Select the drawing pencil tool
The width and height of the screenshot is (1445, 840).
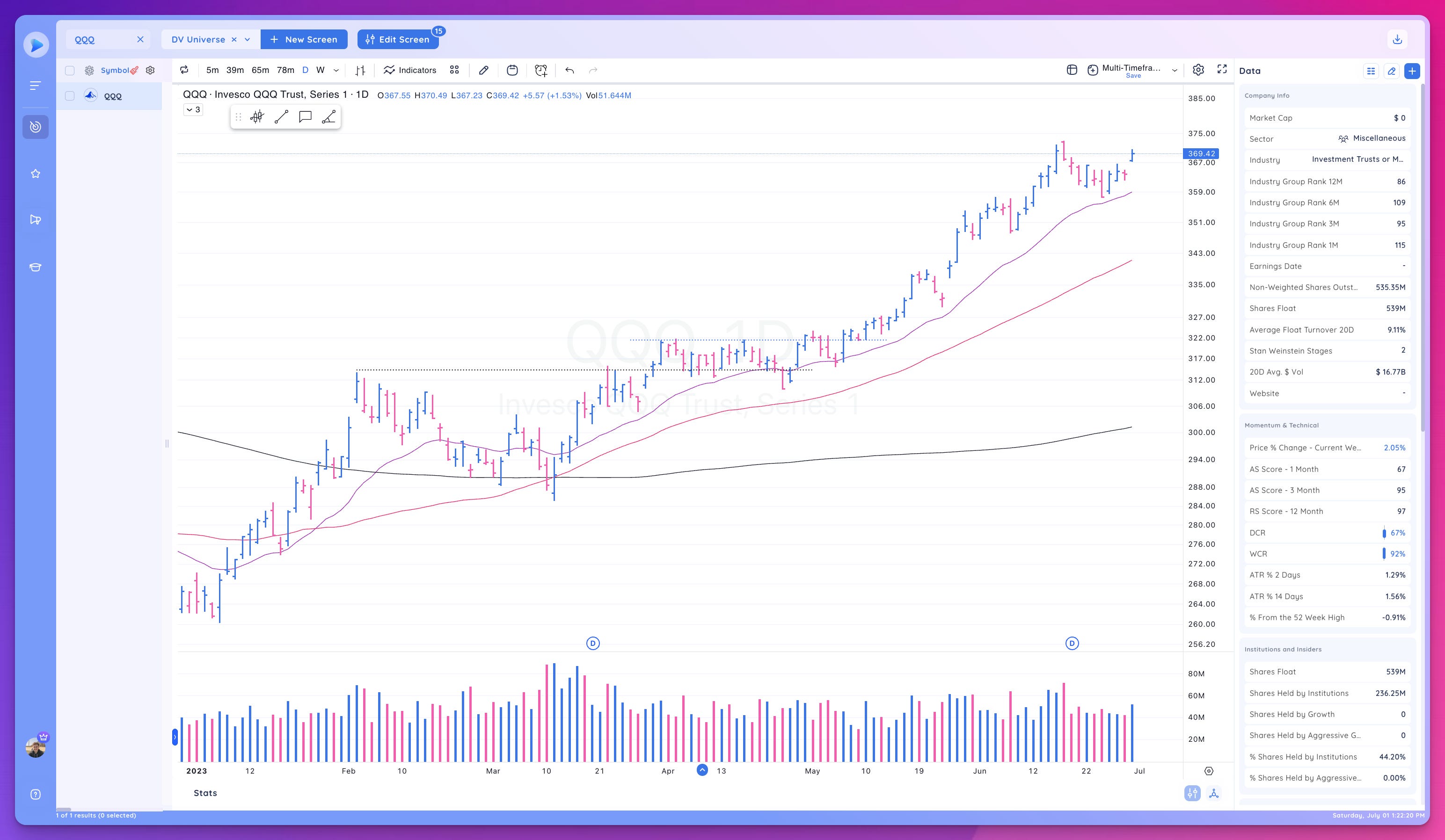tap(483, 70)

==

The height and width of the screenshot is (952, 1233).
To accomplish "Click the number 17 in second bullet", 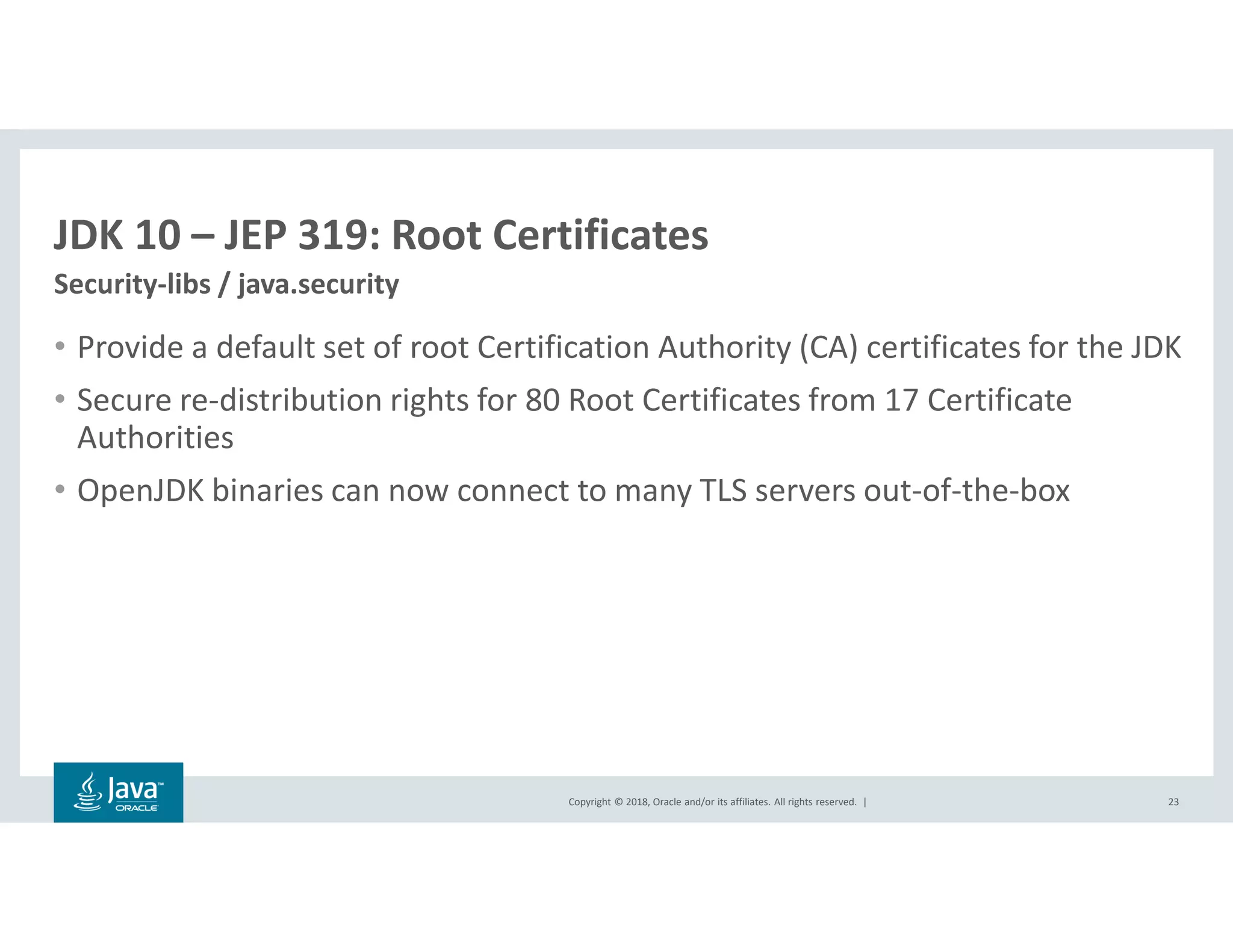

==

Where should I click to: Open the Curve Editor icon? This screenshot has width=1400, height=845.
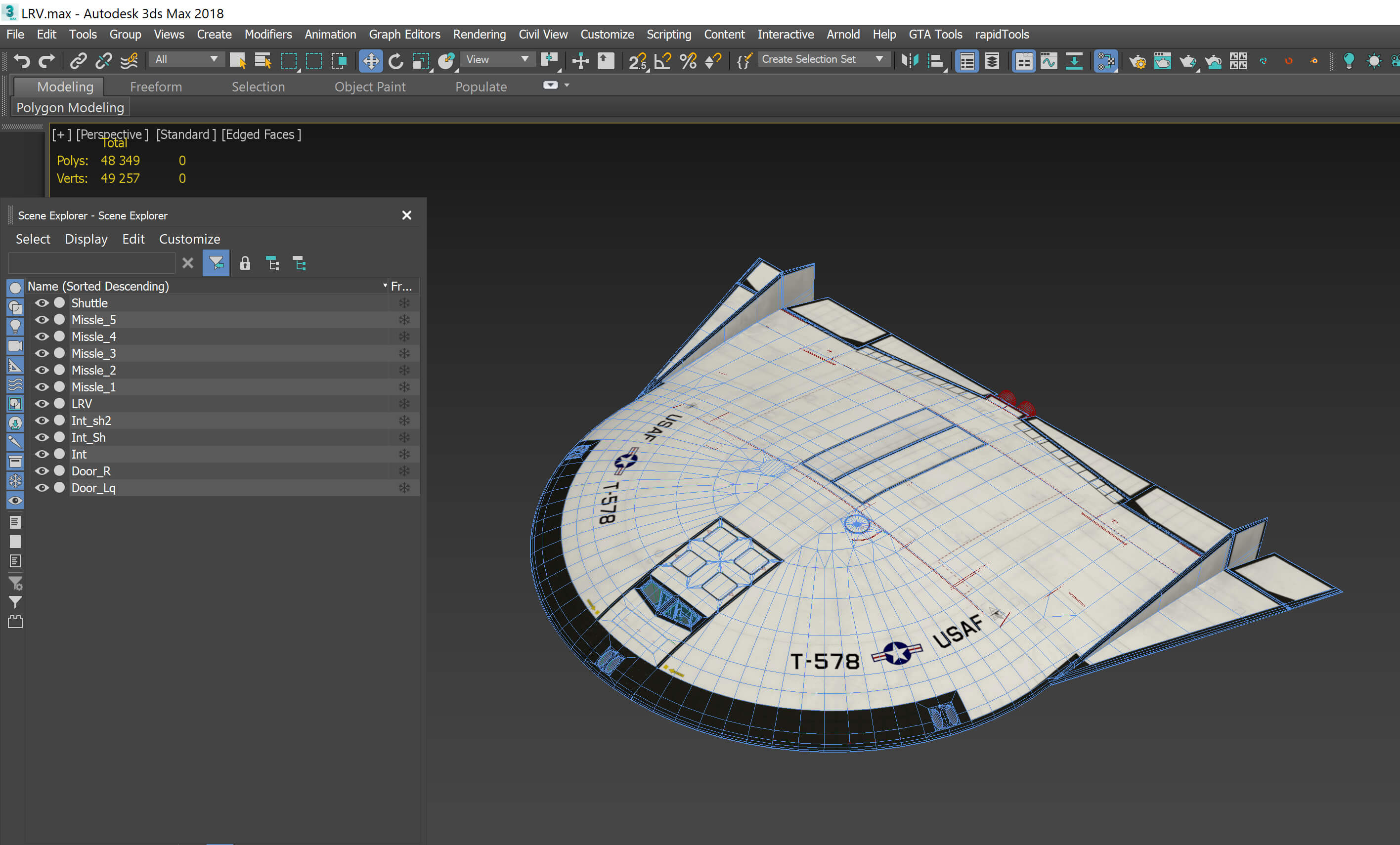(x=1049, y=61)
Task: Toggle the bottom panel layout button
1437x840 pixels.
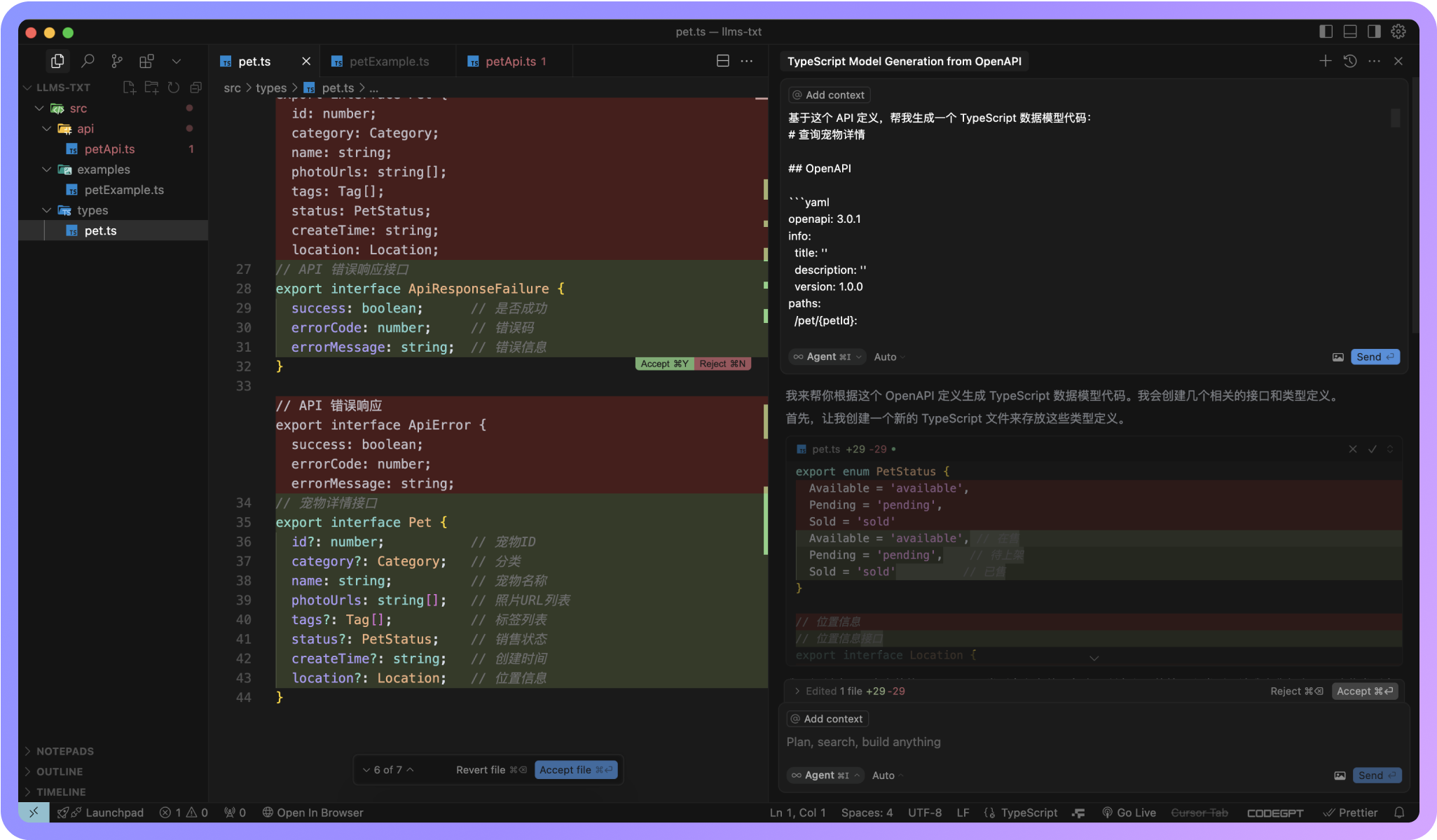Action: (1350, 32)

WHAT YOU SHOULD DO: From the data above, return exactly the lines from the one with "The height and" up to and including the one with "the number 17". Pictures do not go in the copy.

WRITTEN ANSWER:
The height and width of the screenshot is (952, 1233).
To accomplish "Click the number 17 in second bullet", 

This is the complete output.